Invisible Cities Background

Invisible Cities Background

Experimental novelist Italo Calvino’s Invisible Cities was published in 1972 as a series of “overhead conversations” between Kublai Kahn, Notorious Mongol Emperor and Marco Polo, noted explorer. Although categorized as a novel, that description really does not apply in any tradition sense. The conversations between the two historical figures are structured as a series of short and highly impressionistic sketches of the various cities that Polo has visited at the behest of Kublai Kahn. The Emperor, it seems, has grown weary of being entertained by his hometown storytellers and wishes to hear of the treasures that the explorer has brought back.

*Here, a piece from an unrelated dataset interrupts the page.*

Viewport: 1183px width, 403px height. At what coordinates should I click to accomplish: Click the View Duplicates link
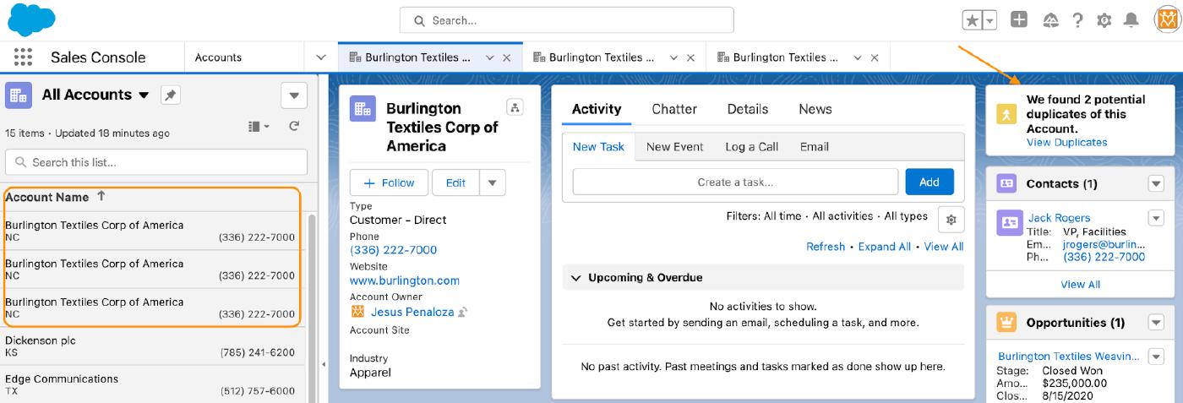pyautogui.click(x=1066, y=142)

Invisible Cities is, as should be clear by now, an imaginative rebooting of the Arabian Tales in which Scheherazade manages to live another day by telling an exciting story to her psychotic captor. Except that that unlike that straightforward explanation for why one character is telling another character a story, Invisible Cities is as much about the art of storytelling and the mechanics of fiction as it is about the cities that Polo describes. Cities that may, in fact, be placed Polo never actually visited.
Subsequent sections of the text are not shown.